- Pitcher
- Born: January 10, 1988 (age 38) Houston, Texas, U.S.
- Batted: LeftThrew: Left

MLB debut
- August 29, 2015, for the Colorado Rockies

Last MLB appearance
- September 4, 2017, for the Los Angeles Angels

MLB statistics
- Win–loss record: 0–0
- Earned run average: 9.00
- Strikeouts: 14
- Stats at Baseball Reference

Teams
- Colorado Rockies (2015–2016); Los Angeles Angels (2017);

= Jason Gurka =

American baseball player (born 1988)

Jason Isidore Gurka (born January 10, 1988) is an American former professional baseball pitcher. He played in Major League Baseball (MLB) for the Colorado Rockies and Los Angeles Angels.

==Career==
===Baltimore Orioles===
Gurka was drafted by the Baltimore Orioles in the 15th round, with the 446th overall selection, of the 2008 Major League Baseball draft. He made his professional debut with the rookie–level Bluefield Orioles. Gurka did not make an appearance in 2009 and became a free agent following the season.

Gurka re–signed with the organization on a minor league deal on June 17, 2010. He finished the year with the Low–A Aberdeen IronBirds, logging a 4.93 ERA in 22 games. Gurka split the 2011 season between the Single–A Delmarva Shorebirds and High–A Frederick Keys. In 33 appearances for the two affiliates, he accumulated a 2.87 ERA with 67 strikeouts across 53 1/3 innings pitched.

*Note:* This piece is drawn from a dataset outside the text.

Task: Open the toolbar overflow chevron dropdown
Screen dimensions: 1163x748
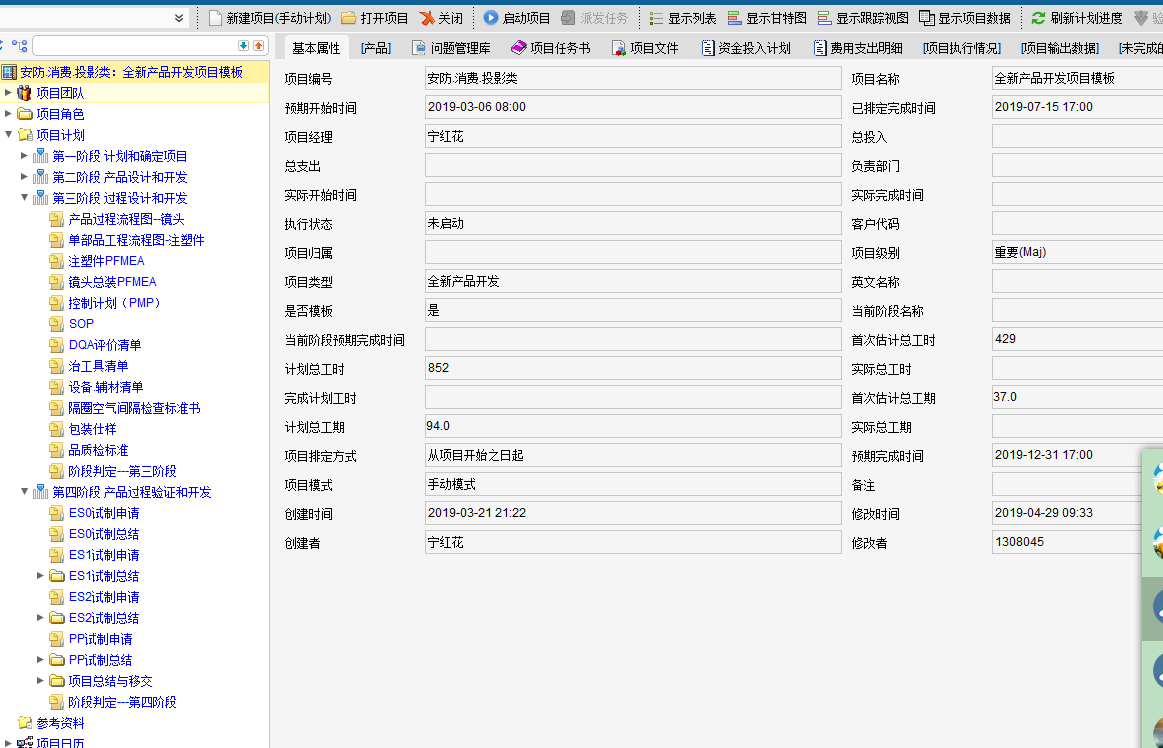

Gurka split the 2012 campaign between Frederick and the Double–A Bowie Baysox. In 32 total games, he recorded a 3–5 record and 2.62 ERA with 65 strikeouts across 65 1/3 innings. Gurka spent the entirety of 2013 with Bowie, posting a 2.95 ERA with 46 strikeouts and 4 saves in 20 games out of the bullpen.

Gurka remained with Bowie for the 2014 campaign, receiving a late–season cup of coffee with the Triple–A Norfolk Tides. In 30 outings for Bowie, he compiled a 3–1 record and 2.38 ERA with 60 strikeouts across 64 1/3 innings pitched. Gurka elected free agency following the season.

===Colorado Rockies===
Gurka signed a minor league deal with the Colorado Rockies on December 16, 2014. Gurka was promoted to the major leagues for the first time on August 28, 2015. He replaced Carlos Gonzalez in right field in the bottom of the sixteenth inning against the Los Angeles Dodgers on September 16. In 9 appearances during his rookie campaign, Gurka struggled to a 9.39 ERA with 7 strikeouts across 7 2/3 innings pitched. On December 2, 2015, the Rockies non–tendered Gurka, making him a free agent.

On December 15, 2015, the Rockies re-signed Gurka to a minor league deal. His contract was selected to the majors on April 3, 2016. In six appearances, Gurka struggled to a 9.31 ERA with 7 strikeouts over 9 2/3 innings of work. Gurka was released by the Rockies organization on August 20.

===New York Yankees===
On December 12, 2016, Gurka signed a minor league deal with the New York Yankees. He was assigned to the Scranton/Wilkes-Barre RailRiders. The Yankees released Gurka on June 2, 2017.

===Los Angeles Angels===
On June 5, 2017, Gurka signed a minor league contract with the Los Angeles Angels. On September 1, the Angels selected Gurka's contract. On October 9, the Angels designated him for assignment. He elected free agency on November 6, 2017.

===Baltimore Orioles (second stint)===
Gurka signed a minor league contract with the Baltimore Orioles on December 1, 2017. In 16 games for the Triple–A Norfolk Tides, he logged a 3.18 ERA with 24 strikeouts across 22 2/3 innings pitched. Gurka was released from the organization on June 10, 2018.

===Acereros de Monclova===
On June 22, 2018, Gurka signed with the Acereros de Monclova of the Mexican League. Gurka did not play in a game in 2020 due to the cancellation of the Mexican League season because of the COVID-19 pandemic.

===Mariachis de Guadalajara===
On March 29, 2021, Gurka was traded to the Mariachis de Guadalajara of the Mexican League. He became a free agent after the 2022 season.